In northeast Lakewood, the Two Creeks neighborhood is classified as a food desert because a substantial number of residents lack access to a large grocery store within a half mile of their homes. This area of Lakewood also has some of the lowest incomes in the city, with some census tracts showing a level of poverty as high as 21 percent of the residents. It’s the city’s highest minority neighborhood, and many Hispanic residents in northeast Lakewood speak Spanish as their first language.

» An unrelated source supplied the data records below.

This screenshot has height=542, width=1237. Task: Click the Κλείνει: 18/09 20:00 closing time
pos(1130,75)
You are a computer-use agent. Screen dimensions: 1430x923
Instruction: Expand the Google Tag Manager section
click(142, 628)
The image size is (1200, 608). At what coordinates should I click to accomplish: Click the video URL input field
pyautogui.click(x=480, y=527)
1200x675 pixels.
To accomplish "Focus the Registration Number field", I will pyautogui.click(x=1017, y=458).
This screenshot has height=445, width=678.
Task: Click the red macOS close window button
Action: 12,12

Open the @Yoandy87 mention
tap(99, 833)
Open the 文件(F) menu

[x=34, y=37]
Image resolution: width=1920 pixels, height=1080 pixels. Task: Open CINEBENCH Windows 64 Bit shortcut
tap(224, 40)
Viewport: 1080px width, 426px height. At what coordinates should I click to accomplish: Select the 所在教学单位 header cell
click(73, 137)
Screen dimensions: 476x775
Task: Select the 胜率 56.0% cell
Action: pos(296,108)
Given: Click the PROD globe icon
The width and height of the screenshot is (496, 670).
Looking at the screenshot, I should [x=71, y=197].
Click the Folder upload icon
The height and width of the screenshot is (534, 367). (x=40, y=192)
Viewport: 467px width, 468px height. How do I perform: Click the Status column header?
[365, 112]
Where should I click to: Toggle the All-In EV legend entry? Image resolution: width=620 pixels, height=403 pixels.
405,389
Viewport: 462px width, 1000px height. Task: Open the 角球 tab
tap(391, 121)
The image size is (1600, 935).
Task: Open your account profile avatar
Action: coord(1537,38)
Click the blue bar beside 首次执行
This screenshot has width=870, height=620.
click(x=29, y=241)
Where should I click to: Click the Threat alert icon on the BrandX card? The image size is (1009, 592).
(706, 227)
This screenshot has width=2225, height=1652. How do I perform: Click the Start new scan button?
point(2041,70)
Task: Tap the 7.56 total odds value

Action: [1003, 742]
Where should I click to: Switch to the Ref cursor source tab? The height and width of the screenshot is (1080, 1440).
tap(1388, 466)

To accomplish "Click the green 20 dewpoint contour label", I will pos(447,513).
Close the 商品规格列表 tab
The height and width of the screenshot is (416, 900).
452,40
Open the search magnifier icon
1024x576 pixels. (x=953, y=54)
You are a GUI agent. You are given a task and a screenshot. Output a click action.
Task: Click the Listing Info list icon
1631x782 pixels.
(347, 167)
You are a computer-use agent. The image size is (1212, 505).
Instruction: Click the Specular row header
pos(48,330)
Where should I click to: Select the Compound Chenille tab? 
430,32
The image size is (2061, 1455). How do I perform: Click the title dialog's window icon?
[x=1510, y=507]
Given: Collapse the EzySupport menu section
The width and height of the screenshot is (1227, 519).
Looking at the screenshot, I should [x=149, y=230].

When the City started a conversation with the neighborhood in 2013 about strategies for enhancing Two Creeks, the discussion was focused on a particular goal: finding ways for residents to safely and conveniently access the places and services they use daily within a 20 minute walk or bicycle ride and by using the Sheridan Station on the W light-rail line as a hub. This Sheridan Station 20-Minute Neighborhood Implementation Strategy was a planning effort funded by the HUD Sustainable Communities Initiative, and it included a native Spanish speaker to work with Spanish speakers in the neighborhood. This endeavor sparked participation from numerous Two Creeks residents including those who had never participated in such planning processes before, and the neighborhood residents quickly and easily identified key priorities: better access to fresh, healthy food, and the desire for a community gathering space.
The city partnered with a local non-profit, Sprout City Farms, to create an urban farm on a one-acre park in the heart of the Two Creeks neighborhood. The section of Mountair Park turned into the farm had previously been considered blighted, and crime-ridden. The city remade the park by removing an old basketball court for the farm and building a multi-sport court near the entrance to the park. The farm runs a donation-based farm stand that accepts and doubles Supplemental Nutrition Assistance Program (SNAP) benefits. In addition to supplying fresh food, the farm helps fulfill the neighborhood’s desire for a community gathering place.
The farm also donates food to the local school’s food bank, and the partnership led to the creation of the Mountair Summer Camp. When summer construction at the elementary school meant that its long-standing summer activities and lunch programs would have to be relocated, the new farm stepped up. Out of this partnership came the
Mountair Summer Camp which provides fun, stimulating and educational activities to the kids in the morning as well as a free, healthy lunch.